The fraud was discovered in September 2018. (FAC ¶ 24.) As a result of Hennessey's fraud, the Co-Op was forced to close and has been unable to pay its debts. (FAC ¶ 16; Ahlgren Decl. ¶ 8, Ex. G at 74.) In December 2018, the Co-Op executed an assignment (the "Assignment") with Erik Ahlgren for the benefit of the Co-Op's creditors. (FAC ¶ 7; Ahlgren Decl. ¶ 8, Ex. G at 74.) Pursuant to Minnesota Statutes, chapters 576 and 577, Ahlgren has committed to liquidating and administering the Co-Op's assets and may pursue any claim or remedy that could be asserted by the Co-Op or by a creditor of the Co-Op. (FAC ¶¶ 8, 10.) According to reports filed with the Assignment, the Co-Op has forty-three creditors, most of which are based in Minnesota. (Ahlgren Decl. ¶ 8, Ex. G at 81-82.) On February 14, 2019, Hennessey pleaded guilty to mail fraud and income tax evasion. (Id. ¶ 4, Ex. C at 41.)

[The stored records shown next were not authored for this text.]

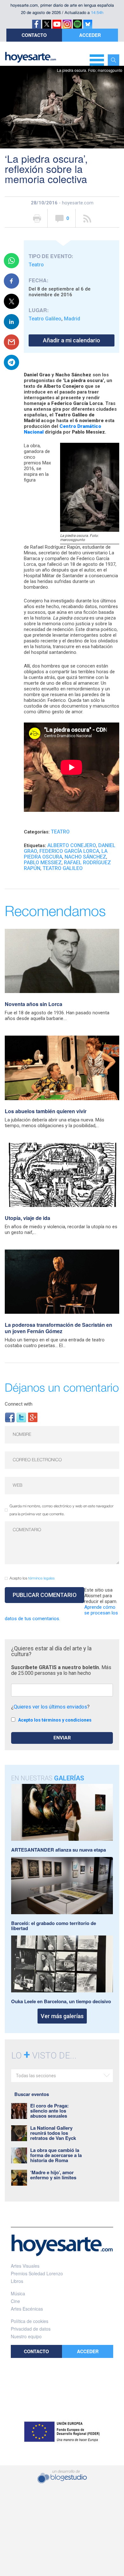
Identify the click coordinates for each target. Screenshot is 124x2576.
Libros (17, 2281)
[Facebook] (10, 1417)
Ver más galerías (62, 2016)
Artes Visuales (25, 2266)
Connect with (18, 1404)
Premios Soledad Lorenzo (37, 2273)
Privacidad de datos (31, 2329)
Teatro (36, 265)
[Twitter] (21, 1417)
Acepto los (32, 1578)
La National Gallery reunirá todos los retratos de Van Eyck (53, 2133)
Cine (15, 2301)
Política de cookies (29, 2321)
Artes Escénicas (27, 2308)
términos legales (41, 1578)
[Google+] (33, 1417)
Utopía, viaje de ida (27, 1218)
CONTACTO (34, 35)
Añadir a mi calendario (71, 340)
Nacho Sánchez (85, 857)
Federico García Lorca (69, 851)
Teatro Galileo (45, 319)
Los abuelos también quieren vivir (45, 1111)
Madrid (72, 319)
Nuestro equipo (26, 2336)
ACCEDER (90, 35)
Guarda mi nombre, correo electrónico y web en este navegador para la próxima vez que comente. (62, 1510)
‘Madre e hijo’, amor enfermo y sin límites (53, 2175)
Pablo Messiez (43, 863)
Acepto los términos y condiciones (55, 1720)
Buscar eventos (31, 2094)
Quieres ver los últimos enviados (50, 1707)
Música (18, 2293)
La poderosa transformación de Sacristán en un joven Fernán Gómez (58, 1328)
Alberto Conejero (71, 845)
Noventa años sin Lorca (33, 1004)
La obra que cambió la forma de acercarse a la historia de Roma (56, 2155)
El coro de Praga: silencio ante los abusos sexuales (49, 2110)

The Assignment is listed as Exhibit F in paragraph 8 of the Ahlgren Declaration, but is marked as Exhibit G.

II. PROCEDURAL BACKGROUND

Ahlgren brought this action in Grant County District Court on May 24, 2019, alleging three Counts: (I) actual fraud pursuant to Minn. Stat. §§ 513.44(a)(1), 513.47; (II) constructive fraud pursuant to Minn. Stat. §§ 513.45(a), 513.47; and (III) unjust enrichment. (Notice of Removal ¶ 2, Ex. 1 ¶¶ 30-52, June 18, 2019, Docket No. 1.) On June 18, 2019, Defendants removed the case to this Court. (Id. at 6.) On June 24, 2019 Ahlgren filed an amended complaint. (FAC at 12.) Presently before the Court is Defendants' Motion to Dismiss the FAC for failure to state a claim pursuant to Rule 12(b)(6). (Mot. to Dismiss, July 15, 2019, Docket No. 16.)

DISCUSSION

I. STANDARD OF REVIEW

In reviewing a motion to dismiss under Federal Rule of Civil Procedure 12(b)(6), the Court considers all facts alleged in the complaint as true to determine if the complaint states a "claim to relief that is plausible on its face." Braden v. Wal-Mart Stores, Inc., 588 F.3d 585, 594 (8th Cir. 2009) (quoting Ashcroft v. Iqbal, 556 U.S. 662, 678 (2009)). "A claim has facial plausibility when the plaintiff pleads factual content that allows the court to draw the reasonable inference that the defendant is liable for the misconduct alleged." Iqbal, 556 U.S. at 678. Although the Court accepts the complaint's factual allegations as true and construes the complaint in a light most favorable to the plaintiff, it is "not bound to accept as true a legal conclusion couched as a factual allegation." Papasan v. Allain, 478 U.S. 265, 286 (1986)). In other words, a complaint "does not need detailed factual allegations" but must include more "than labels and conclusions, and a formulaic recitation of the elements" to meet the plausibility standard. Bell Atl. Corp. v. Twombly, 550 U.S. 544, 555 (2007).

"When considering a Rule 12(b)(6) motion, 'the court generally must ignore materials outside the pleadings, but it may consider some materials that are part of the public record or do not contradict the complaint, as well as materials that are necessarily embraced by the pleadings.'" Smithrud v. City of St. Paul, 746 F.3d 391, 395 (8th Cir. 2014) (quoting Porous Media Corp. v. Pall Corp., 186 F.3d 1077, 1079 (8th Cir. 1999)).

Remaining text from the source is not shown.